Once there, I met Marc Savoy, who is at the core of Spend It All and ended up in three other films of mine on Cajuns and Creoles of SW Louisiana. Now, nearly 40 years later, Mark and I are performing / presenting in the Ozarks at an annual film festival there in 2010. Most of the band will be his wife and children.

Elsewhere D.L. Menard aka the Cajun Hank Williams spices up J’ai Ete Au Bal with his songs and manufactures handmade rocking chairs. D.L. actually met Hank Williams and asked him how long he takes to write a song. Hank replied “about 20-30 minutes.” Astounded, D.L. sat down to write a song, and in 20 minutes came up with his big hit Through the Back Door.

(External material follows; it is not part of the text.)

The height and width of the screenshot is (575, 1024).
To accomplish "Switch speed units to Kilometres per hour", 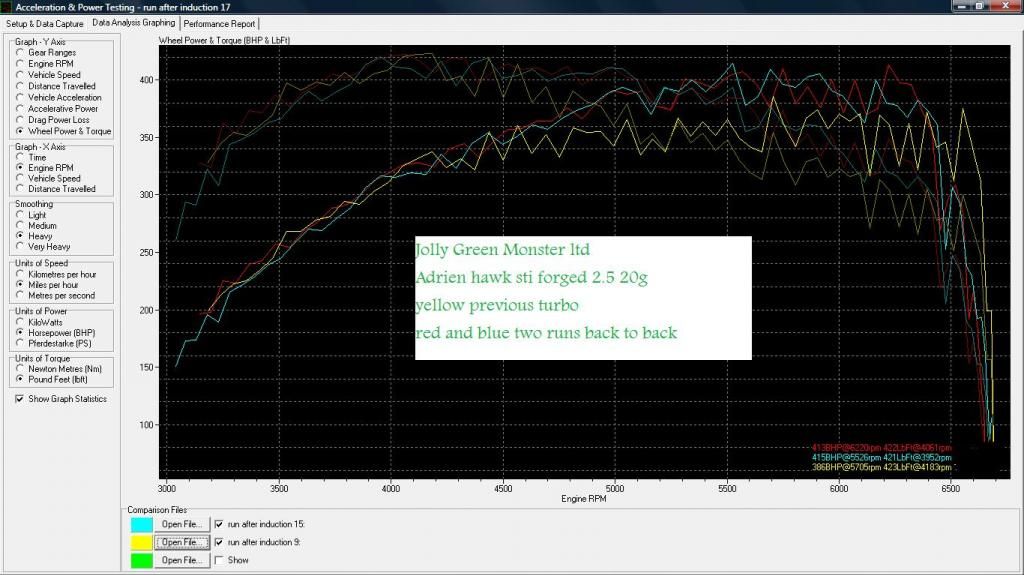I will 19,274.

Les Blank was born in Tampa, Florida. His first independent films comprised a series of intimate glimpses into the lives and music of passionate people living at the periphery of American society — a series that grew to include rural Louisiana’s French musicians and cooks. Since then, major retrospectives of Les Blank’s films have been mounted at the Walker Art Center in Minneapolis, Cinematheque Francais in Paris and as part of a major retrospective of his work at the Museum of Modern Art in New York, among others. In 1990 Les Blank received the American Film Institute’s Maya Deren Award for outstanding lifetime achievement as an independent filmmaker. In 2005 Criterion released a special edition of Les Blank’s extraordinary documentary BURDEN OF DREAMS — a unique look into the massively chaotic production of Werner Herzog’s epic FITZCARRALDO. The Criterion release includes the self-explanatory 20-minute short WERNER HERZOG EATS HIS SHOE.